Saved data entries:
-=-=-
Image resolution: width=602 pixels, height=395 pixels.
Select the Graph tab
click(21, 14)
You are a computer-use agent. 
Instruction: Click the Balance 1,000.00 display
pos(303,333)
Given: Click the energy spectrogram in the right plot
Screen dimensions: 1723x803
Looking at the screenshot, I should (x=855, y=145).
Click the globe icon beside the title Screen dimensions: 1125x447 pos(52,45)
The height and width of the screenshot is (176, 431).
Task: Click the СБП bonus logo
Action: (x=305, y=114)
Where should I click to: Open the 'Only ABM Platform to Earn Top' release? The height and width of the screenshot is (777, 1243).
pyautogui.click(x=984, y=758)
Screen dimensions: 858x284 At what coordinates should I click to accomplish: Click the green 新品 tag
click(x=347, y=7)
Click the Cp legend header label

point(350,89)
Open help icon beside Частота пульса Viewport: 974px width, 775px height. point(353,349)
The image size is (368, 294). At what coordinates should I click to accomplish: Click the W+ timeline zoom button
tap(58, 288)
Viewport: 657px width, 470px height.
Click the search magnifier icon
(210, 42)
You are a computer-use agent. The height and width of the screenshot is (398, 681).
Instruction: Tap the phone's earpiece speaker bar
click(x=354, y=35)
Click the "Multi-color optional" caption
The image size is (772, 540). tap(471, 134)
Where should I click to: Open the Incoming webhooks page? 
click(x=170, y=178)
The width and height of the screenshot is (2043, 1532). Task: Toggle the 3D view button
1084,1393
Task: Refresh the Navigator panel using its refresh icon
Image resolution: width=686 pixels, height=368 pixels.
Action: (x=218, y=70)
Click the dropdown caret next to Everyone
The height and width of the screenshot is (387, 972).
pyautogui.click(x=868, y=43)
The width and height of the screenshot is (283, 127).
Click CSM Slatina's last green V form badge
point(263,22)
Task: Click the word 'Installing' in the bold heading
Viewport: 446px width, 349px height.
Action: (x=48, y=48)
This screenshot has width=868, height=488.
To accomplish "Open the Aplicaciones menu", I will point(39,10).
-=-=-
Starting from the line containing "Task: Click the word" and ending with the final line of the data, reproduce each line exactly as it appears, including no other lines.

Task: Click the word 'Installing' in the bold heading
Viewport: 446px width, 349px height.
Action: (x=48, y=48)
This screenshot has width=868, height=488.
To accomplish "Open the Aplicaciones menu", I will point(39,10).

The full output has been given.